An ascent to the Kala Ardeshir well repays the trouble of getting there. It is not possible to reach the Castle from the south side, where the rocky hills are very precipitous, and even from the north it is not easy of access. On the north-west side, facing the British Consulate, there is a somewhat narrow and slippery track in the rock along a ravine, by which--in many places "on all fours"--one can get up to the top.

The gateway is very much blocked with sand, but squeezing through a small aperture one can get inside the wall, within which are several small courts, and a series of tumbled-down small buildings. In the walls can still be seen some of the receptacles in which grain and food were formerly stored.

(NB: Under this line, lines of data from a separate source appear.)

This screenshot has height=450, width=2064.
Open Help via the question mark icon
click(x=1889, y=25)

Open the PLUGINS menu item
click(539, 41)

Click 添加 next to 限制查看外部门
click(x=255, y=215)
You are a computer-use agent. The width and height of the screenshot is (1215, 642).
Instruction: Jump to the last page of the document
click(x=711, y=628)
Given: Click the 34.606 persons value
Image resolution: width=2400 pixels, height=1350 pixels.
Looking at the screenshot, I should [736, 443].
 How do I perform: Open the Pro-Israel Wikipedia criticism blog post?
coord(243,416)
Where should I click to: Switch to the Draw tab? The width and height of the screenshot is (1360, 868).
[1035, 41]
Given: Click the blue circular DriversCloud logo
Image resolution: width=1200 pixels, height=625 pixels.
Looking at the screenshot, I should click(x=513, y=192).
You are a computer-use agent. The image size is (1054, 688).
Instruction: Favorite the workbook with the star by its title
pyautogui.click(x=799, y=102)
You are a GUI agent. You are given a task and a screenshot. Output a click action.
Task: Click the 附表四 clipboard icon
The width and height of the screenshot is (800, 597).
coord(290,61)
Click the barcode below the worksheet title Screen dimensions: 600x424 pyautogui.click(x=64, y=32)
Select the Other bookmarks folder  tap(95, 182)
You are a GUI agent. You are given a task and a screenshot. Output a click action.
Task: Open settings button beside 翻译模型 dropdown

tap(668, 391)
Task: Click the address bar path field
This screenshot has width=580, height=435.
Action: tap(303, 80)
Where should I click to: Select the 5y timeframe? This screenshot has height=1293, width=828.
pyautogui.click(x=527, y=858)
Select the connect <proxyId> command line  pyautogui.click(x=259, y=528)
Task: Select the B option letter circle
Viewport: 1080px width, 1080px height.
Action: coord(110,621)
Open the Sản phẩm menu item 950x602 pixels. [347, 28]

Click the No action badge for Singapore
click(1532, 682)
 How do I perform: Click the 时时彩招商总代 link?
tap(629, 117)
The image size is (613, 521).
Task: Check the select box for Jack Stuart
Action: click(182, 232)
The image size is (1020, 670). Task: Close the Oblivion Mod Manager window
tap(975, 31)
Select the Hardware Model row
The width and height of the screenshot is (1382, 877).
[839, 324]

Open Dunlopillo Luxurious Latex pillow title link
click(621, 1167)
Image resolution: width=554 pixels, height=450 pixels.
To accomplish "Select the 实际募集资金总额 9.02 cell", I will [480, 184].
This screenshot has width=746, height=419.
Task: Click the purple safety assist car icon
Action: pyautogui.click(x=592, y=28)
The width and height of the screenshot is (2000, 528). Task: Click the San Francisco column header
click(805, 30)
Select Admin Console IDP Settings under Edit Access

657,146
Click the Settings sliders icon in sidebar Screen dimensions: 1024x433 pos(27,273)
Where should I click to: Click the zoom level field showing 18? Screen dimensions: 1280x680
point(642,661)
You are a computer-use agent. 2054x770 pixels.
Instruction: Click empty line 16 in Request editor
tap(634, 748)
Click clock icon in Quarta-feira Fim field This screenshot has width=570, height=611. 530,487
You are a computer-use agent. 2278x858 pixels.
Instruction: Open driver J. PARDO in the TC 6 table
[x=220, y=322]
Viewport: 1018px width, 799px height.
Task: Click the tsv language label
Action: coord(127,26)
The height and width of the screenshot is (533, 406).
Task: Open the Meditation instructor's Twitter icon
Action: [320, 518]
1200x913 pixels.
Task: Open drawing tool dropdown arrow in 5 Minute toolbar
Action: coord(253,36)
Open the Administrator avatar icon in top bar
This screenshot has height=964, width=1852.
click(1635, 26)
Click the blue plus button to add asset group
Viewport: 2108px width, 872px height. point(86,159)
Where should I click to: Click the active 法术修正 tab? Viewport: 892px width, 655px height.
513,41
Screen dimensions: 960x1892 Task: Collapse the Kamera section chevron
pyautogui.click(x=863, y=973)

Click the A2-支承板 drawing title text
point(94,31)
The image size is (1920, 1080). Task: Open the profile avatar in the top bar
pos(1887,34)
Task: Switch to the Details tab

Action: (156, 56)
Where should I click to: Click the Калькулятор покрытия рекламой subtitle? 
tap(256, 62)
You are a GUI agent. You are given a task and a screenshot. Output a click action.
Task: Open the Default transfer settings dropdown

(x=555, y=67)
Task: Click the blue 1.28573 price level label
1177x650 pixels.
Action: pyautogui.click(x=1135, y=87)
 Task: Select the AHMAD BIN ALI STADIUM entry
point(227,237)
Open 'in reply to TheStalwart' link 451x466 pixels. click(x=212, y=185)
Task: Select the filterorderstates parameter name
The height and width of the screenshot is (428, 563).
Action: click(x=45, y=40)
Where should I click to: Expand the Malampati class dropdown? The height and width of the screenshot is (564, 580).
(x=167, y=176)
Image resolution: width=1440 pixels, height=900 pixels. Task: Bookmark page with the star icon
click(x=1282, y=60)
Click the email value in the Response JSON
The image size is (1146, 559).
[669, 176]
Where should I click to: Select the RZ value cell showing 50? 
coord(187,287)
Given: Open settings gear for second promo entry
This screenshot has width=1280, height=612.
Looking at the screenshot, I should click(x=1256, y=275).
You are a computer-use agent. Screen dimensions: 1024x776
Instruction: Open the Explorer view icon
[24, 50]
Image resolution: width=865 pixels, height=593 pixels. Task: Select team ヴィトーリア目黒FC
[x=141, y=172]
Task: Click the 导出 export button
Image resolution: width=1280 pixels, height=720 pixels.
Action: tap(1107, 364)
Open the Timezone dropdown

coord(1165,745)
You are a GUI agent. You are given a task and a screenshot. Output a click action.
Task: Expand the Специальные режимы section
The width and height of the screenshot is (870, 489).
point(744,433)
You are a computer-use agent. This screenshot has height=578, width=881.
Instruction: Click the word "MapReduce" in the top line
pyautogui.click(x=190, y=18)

Although the exterior of the castle, resting on the solid rock and built of sun-dried bricks so welded together by age as to form a solid mass, appears in fair preservation from a distance, when one examines the interior it is found to be in a dreadful state of decay. The courts and spaces between the walls are now filled up with sand. There is a well of immense depth, bored in the rock, the fort standing some five hundred feet above the plain; but although this is said by some writers to have been a way of escape from this fortress to as distant a place as Khabis, some forty-five miles as the crow flies to the east of Kerman, I never heard this theory expounded in Kerman itself, but in any case, it is rather strange that the well should have been made so small in diameter as hardly to allow the passage of a man, its shaft being bored absolutely perpendicular for hundreds and hundreds of feet and its sides perfectly smooth, so that an attempt to go down it would be not a way of escape from death, but positive suicide. The well was undoubtedly made to supply the fort with water whenever it became impracticable to use the larger wells and tanks constructed at the foot of the hills within the fortification walls.